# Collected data
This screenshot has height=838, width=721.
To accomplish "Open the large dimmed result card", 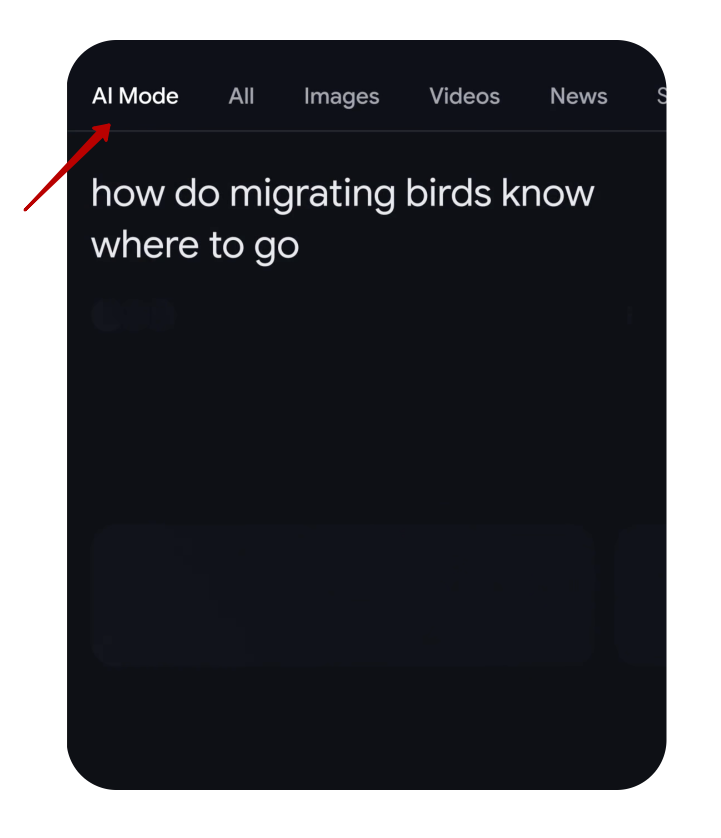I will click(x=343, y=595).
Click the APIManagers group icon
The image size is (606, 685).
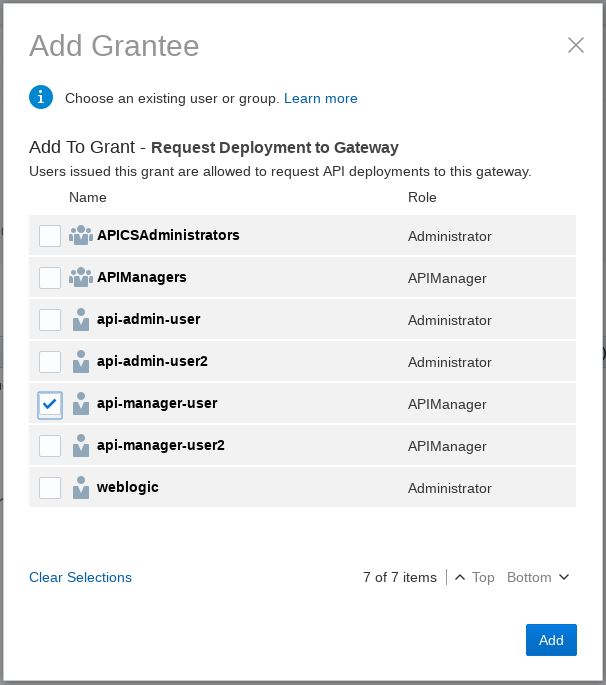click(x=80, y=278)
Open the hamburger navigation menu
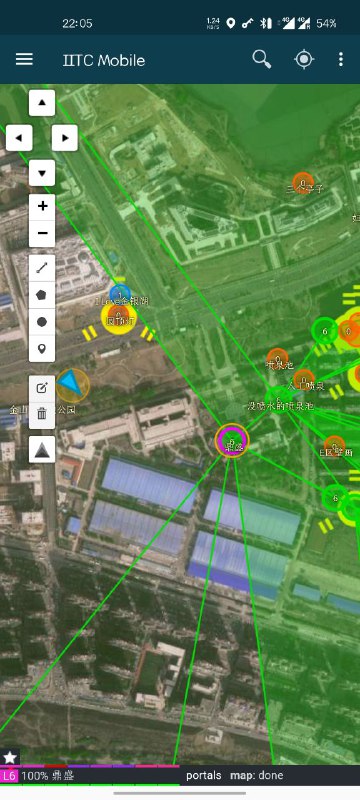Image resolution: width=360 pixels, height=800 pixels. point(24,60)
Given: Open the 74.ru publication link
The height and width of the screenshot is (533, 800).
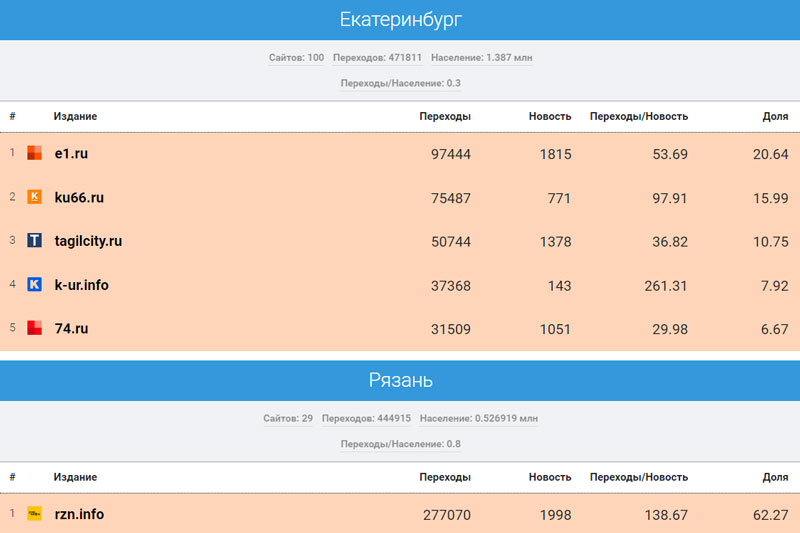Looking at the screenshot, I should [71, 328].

# Aim of the task
Write out the lines from the line with "Open the hamburger navigation menu" through the end of the records exactly; do not include pictures or any other lines.

# Output of the exercise
Open the hamburger navigation menu
Image resolution: width=360 pixels, height=800 pixels. point(24,60)
Given: Open the 74.ru publication link
The height and width of the screenshot is (533, 800).
Looking at the screenshot, I should [71, 328].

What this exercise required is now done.